=== Begin Enclosure ===

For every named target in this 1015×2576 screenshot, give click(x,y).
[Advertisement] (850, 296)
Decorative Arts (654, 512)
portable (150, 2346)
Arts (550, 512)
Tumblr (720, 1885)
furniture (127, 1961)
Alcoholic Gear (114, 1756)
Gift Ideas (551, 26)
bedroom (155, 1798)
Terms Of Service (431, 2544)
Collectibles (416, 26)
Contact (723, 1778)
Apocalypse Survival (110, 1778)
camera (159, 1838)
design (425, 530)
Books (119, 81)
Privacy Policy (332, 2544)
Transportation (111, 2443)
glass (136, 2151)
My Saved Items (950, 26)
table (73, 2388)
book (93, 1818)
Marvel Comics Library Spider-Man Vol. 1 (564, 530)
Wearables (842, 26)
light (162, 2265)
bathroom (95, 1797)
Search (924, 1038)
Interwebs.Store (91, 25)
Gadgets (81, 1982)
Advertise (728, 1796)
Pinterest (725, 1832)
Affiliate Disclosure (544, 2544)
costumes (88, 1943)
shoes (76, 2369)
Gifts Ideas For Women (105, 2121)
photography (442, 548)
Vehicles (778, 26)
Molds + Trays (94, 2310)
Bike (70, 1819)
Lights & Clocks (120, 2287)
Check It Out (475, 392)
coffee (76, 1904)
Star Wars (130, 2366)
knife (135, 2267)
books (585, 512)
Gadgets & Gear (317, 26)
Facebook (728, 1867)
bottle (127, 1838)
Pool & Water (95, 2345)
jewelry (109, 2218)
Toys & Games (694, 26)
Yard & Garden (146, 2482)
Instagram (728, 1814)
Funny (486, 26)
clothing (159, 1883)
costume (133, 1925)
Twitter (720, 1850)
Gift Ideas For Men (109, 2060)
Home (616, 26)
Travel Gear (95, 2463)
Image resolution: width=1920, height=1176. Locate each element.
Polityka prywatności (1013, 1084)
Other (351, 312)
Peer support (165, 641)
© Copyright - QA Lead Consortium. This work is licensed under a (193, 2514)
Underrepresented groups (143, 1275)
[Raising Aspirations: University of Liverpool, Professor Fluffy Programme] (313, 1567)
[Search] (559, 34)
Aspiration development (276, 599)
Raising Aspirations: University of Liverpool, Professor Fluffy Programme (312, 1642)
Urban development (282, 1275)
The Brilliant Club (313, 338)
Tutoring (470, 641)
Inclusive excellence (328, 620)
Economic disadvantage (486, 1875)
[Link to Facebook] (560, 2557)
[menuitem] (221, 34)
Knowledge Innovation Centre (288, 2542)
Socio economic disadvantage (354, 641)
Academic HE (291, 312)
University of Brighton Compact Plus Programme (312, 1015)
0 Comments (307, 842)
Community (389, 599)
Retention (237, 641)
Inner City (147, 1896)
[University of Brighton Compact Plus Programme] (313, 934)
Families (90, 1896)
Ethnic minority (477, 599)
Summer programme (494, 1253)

=== End Enclosure ===

## Task goal
Restate the data in full so that no line differs from the original.

## Answer for the task
For every named target in this 1015×2576 screenshot, give click(x,y).
[Advertisement] (850, 296)
Decorative Arts (654, 512)
portable (150, 2346)
Arts (550, 512)
Tumblr (720, 1885)
furniture (127, 1961)
Alcoholic Gear (114, 1756)
Gift Ideas (551, 26)
bedroom (155, 1798)
Terms Of Service (431, 2544)
Collectibles (416, 26)
Contact (723, 1778)
Apocalypse Survival (110, 1778)
camera (159, 1838)
design (425, 530)
Books (119, 81)
Privacy Policy (332, 2544)
Transportation (111, 2443)
glass (136, 2151)
My Saved Items (950, 26)
table (73, 2388)
book (93, 1818)
Marvel Comics Library Spider-Man Vol. 1 (564, 530)
Wearables (842, 26)
light (162, 2265)
bathroom (95, 1797)
Search (924, 1038)
Interwebs.Store (91, 25)
Gadgets (81, 1982)
Advertise (728, 1796)
Pinterest (725, 1832)
Affiliate Disclosure (544, 2544)
costumes (88, 1943)
shoes (76, 2369)
Gifts Ideas For Women (105, 2121)
photography (442, 548)
Vehicles (778, 26)
Molds + Trays (94, 2310)
Bike (70, 1819)
Lights & Clocks (120, 2287)
Check It Out (475, 392)
coffee (76, 1904)
Star Wars (130, 2366)
knife (135, 2267)
books (585, 512)
Gadgets & Gear (317, 26)
Facebook (728, 1867)
bottle (127, 1838)
Pool & Water (95, 2345)
jewelry (109, 2218)
Toys & Games (694, 26)
Yard & Garden (146, 2482)
Instagram (728, 1814)
Funny (486, 26)
clothing (159, 1883)
costume (133, 1925)
Twitter (720, 1850)
Gift Ideas For Men (109, 2060)
Home (616, 26)
Travel Gear (95, 2463)
Image resolution: width=1920, height=1176. Locate each element.
Polityka prywatności (1013, 1084)
Other (351, 312)
Peer support (165, 641)
© Copyright - QA Lead Consortium. This work is licensed under a (193, 2514)
Underrepresented groups (143, 1275)
[Raising Aspirations: University of Liverpool, Professor Fluffy Programme] (313, 1567)
[Search] (559, 34)
Aspiration development (276, 599)
Raising Aspirations: University of Liverpool, Professor Fluffy Programme (312, 1642)
Urban development (282, 1275)
The Brilliant Club (313, 338)
Tutoring (470, 641)
Inclusive excellence (328, 620)
Economic disadvantage (486, 1875)
[Link to Facebook] (560, 2557)
[menuitem] (221, 34)
Knowledge Innovation Centre (288, 2542)
Socio economic disadvantage (354, 641)
Academic HE (291, 312)
University of Brighton Compact Plus Programme (312, 1015)
0 Comments (307, 842)
Community (389, 599)
Retention (237, 641)
Inner City (147, 1896)
[University of Brighton Compact Plus Programme] (313, 934)
Families (90, 1896)
Ethnic minority (477, 599)
Summer programme (494, 1253)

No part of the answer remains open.